Below are records; output exactly the lines from the one with "This screenshot has height=676, width=1014." through their final line.

[Dataset entries]
=== Section Start ===
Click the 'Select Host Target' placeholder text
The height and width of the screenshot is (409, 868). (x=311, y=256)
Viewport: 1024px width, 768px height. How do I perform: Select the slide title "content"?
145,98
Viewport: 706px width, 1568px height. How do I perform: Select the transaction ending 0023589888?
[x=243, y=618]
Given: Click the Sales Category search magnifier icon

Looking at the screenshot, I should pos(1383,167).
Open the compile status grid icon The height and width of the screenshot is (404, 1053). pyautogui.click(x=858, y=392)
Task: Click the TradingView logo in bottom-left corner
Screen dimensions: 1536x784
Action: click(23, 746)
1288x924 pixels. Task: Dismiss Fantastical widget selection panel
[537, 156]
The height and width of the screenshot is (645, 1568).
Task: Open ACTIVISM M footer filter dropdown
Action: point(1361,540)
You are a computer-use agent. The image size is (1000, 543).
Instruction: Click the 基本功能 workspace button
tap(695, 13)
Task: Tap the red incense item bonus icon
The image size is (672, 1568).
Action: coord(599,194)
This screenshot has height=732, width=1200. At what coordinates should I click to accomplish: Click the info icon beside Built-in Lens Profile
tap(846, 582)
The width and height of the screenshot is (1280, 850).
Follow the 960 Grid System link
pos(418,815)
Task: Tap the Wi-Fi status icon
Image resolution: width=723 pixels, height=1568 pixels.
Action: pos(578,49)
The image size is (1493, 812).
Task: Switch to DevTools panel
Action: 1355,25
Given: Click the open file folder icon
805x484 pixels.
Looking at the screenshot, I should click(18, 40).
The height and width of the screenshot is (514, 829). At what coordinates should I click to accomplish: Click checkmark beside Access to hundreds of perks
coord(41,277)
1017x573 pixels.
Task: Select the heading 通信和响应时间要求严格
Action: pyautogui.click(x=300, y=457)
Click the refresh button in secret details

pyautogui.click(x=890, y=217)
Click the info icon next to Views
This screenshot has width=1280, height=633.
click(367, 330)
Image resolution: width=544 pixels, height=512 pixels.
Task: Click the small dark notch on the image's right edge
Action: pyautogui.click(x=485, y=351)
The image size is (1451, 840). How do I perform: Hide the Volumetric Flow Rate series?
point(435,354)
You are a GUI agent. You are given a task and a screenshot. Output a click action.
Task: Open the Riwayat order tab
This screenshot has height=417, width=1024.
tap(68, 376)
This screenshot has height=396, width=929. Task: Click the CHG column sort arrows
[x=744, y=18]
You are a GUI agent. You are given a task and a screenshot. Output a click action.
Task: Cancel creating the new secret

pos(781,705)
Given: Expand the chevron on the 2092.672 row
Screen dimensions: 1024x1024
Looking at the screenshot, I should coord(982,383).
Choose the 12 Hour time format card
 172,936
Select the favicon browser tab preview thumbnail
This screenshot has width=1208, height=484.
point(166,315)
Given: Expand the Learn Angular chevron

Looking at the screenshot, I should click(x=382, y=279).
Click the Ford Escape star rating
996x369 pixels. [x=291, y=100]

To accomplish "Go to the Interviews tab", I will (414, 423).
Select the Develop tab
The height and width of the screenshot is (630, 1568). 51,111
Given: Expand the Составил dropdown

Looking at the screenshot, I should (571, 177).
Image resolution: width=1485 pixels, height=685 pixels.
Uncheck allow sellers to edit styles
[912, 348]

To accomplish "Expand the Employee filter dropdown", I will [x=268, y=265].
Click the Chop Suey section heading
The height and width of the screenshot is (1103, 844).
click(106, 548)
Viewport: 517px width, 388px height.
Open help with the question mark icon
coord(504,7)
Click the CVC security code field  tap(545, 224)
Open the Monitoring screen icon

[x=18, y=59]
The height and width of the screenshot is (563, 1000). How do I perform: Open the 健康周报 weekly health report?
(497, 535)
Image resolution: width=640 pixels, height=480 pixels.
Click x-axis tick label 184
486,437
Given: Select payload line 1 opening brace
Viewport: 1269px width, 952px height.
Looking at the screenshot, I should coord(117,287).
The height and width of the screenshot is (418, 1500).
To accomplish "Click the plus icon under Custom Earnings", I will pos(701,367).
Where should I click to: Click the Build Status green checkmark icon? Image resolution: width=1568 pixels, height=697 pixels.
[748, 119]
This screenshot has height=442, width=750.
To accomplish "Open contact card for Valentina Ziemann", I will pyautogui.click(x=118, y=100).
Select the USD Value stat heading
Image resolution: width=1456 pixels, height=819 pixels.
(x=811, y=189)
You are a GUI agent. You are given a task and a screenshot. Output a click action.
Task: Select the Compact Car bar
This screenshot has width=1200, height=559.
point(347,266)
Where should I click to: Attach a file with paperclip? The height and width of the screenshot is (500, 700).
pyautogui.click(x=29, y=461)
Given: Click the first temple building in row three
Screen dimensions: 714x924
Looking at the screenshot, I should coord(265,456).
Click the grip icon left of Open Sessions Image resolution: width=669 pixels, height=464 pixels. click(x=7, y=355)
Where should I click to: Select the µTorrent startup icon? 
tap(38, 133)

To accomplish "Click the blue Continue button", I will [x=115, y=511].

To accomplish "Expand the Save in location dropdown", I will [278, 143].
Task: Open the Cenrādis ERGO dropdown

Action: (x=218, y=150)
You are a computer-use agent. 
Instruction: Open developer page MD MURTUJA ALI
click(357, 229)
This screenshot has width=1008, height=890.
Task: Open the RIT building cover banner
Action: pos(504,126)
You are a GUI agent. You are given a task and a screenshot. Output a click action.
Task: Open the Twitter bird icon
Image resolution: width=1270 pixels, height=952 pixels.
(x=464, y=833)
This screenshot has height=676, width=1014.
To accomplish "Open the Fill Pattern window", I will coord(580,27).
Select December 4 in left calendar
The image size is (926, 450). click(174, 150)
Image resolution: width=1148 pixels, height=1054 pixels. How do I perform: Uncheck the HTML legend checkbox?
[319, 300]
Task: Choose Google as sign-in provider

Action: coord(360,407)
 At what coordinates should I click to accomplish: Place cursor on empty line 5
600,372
=== Section End ===
- _OUTPUT_:
This screenshot has height=676, width=1014.
To accomplish "Open the Fill Pattern window", I will coord(580,27).
Select December 4 in left calendar
The image size is (926, 450). click(174, 150)
Image resolution: width=1148 pixels, height=1054 pixels. How do I perform: Uncheck the HTML legend checkbox?
[319, 300]
Task: Choose Google as sign-in provider

Action: coord(360,407)
 At what coordinates should I click to accomplish: Place cursor on empty line 5
600,372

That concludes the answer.